Let me explain to you a little about what I do: You see, I stock and sell alcohol at large beverage retailer in California. People come to me because I know what they want to know. Let me rephrase that, it's sounds cocky when I say it like that. People want my opinion. They come into my store seeking advice on what type of wine to serve with their dinner. Chicken? I send them to a nice buttery chard or maybe a riesling (depending on the sweetness of their teeth). Steak? How about enjoying the dry tannins of a Chianti? Maybe the jammy finish of a Rambaugher Zinfandel? Doesn't really matter, as long as you say it withconfidence, they will walk away happy. Really it's an easy job, I tended bar a few years back so I had a base knowledge of most of the questions people are going to ask. What's the difference between a canadian and american whiskey? What is a wet hop ale? How long does a keg last once it's been tapped?
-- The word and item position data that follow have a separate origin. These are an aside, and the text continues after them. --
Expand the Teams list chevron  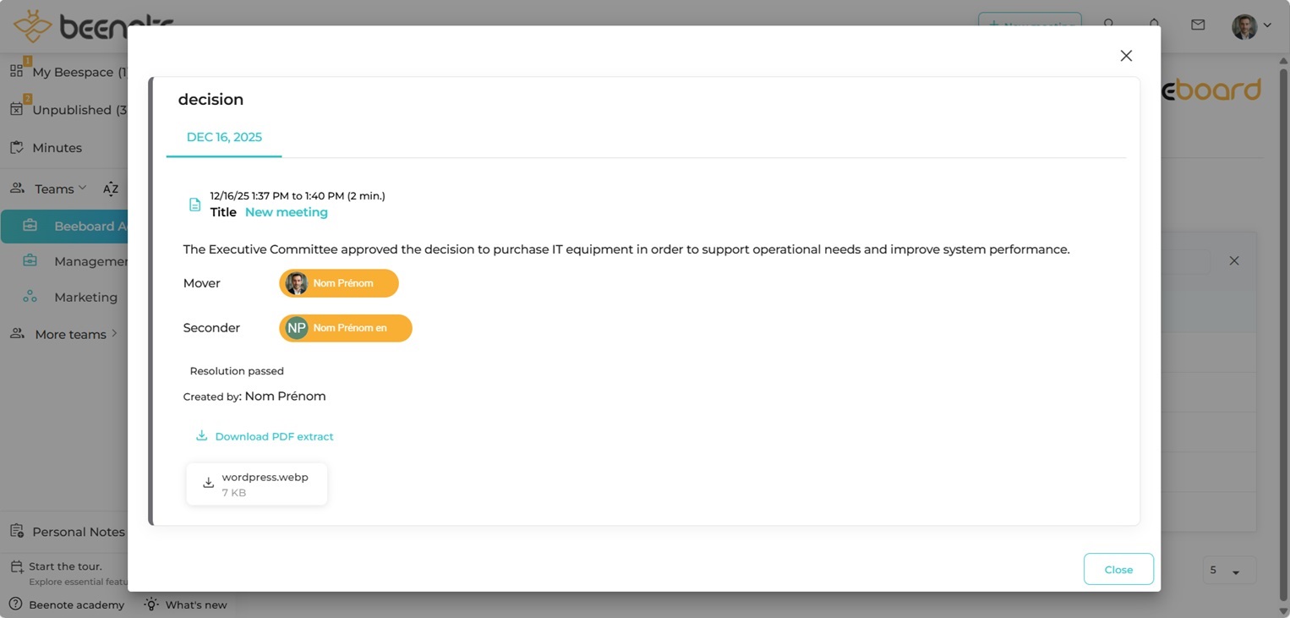coord(84,187)
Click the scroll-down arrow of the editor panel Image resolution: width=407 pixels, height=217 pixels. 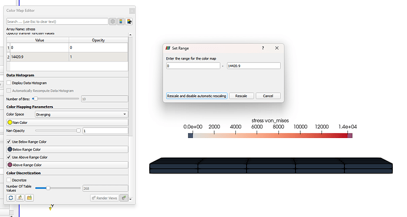(x=130, y=199)
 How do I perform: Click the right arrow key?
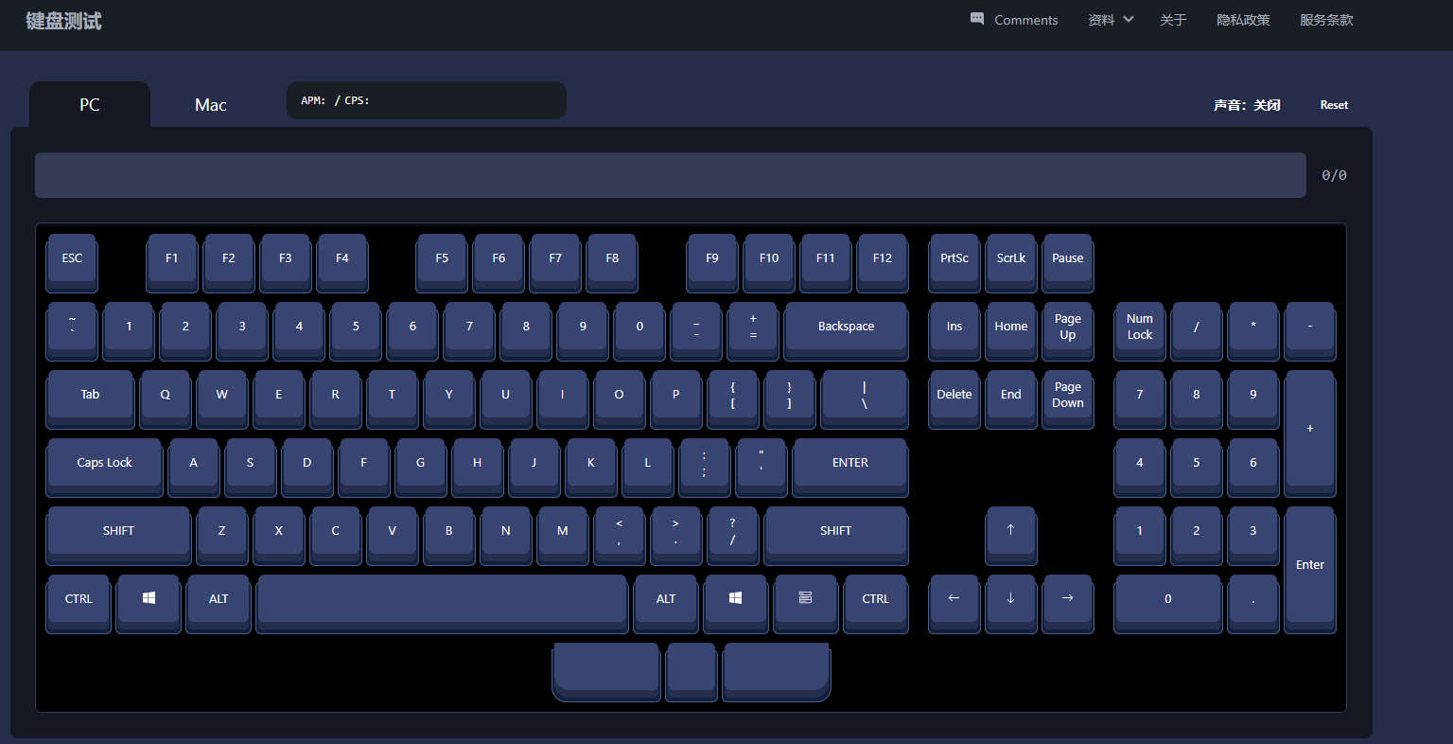tap(1067, 598)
I'm being serious when I say it's an easy job, assuming you can lift a box and put up with yuppies from the town over feigning knowledge on what "good wine" consists of. You get to stand at the tasting bar every friday and saturday for 3 hours pouring wine for Todd and his wife Muffy as they slurp down whatever sample wines we are trying to get them to buy that week. They talk to you as if you care. Their son just finished law school with a 4.0 and they couldn't be prouder. Muffy gabs on and on, but secretly you can see what is really going on in their lives. You see Todd,he's a businessman, maybe a lawyer, behind his baby blue eyes and salt and peppered fifty dollar haircut, he's fucking his secretary and has absolutely no shame. If Muffy wasn't standing right there he would be talking my goddamned ear off about her: A twenty year old blonde co-ed who nibbles on her pen tip every time Todd enters the room. Her top button is unbuttoned, a sign that Todd will be meeting her in his office in an hour. He comes to work and nods "Amanda" or "Tiffany", whatever her name is, and hangs his coat on the door. After the partners have gone home, blondie walks in and they fuck forfifteen minutes on the couch he is known to entertain his guests on. They smoke, she leaves to her one room apartment and cries, he leaves to his wife and 2.8 children, their dog fido, and the cycle continues.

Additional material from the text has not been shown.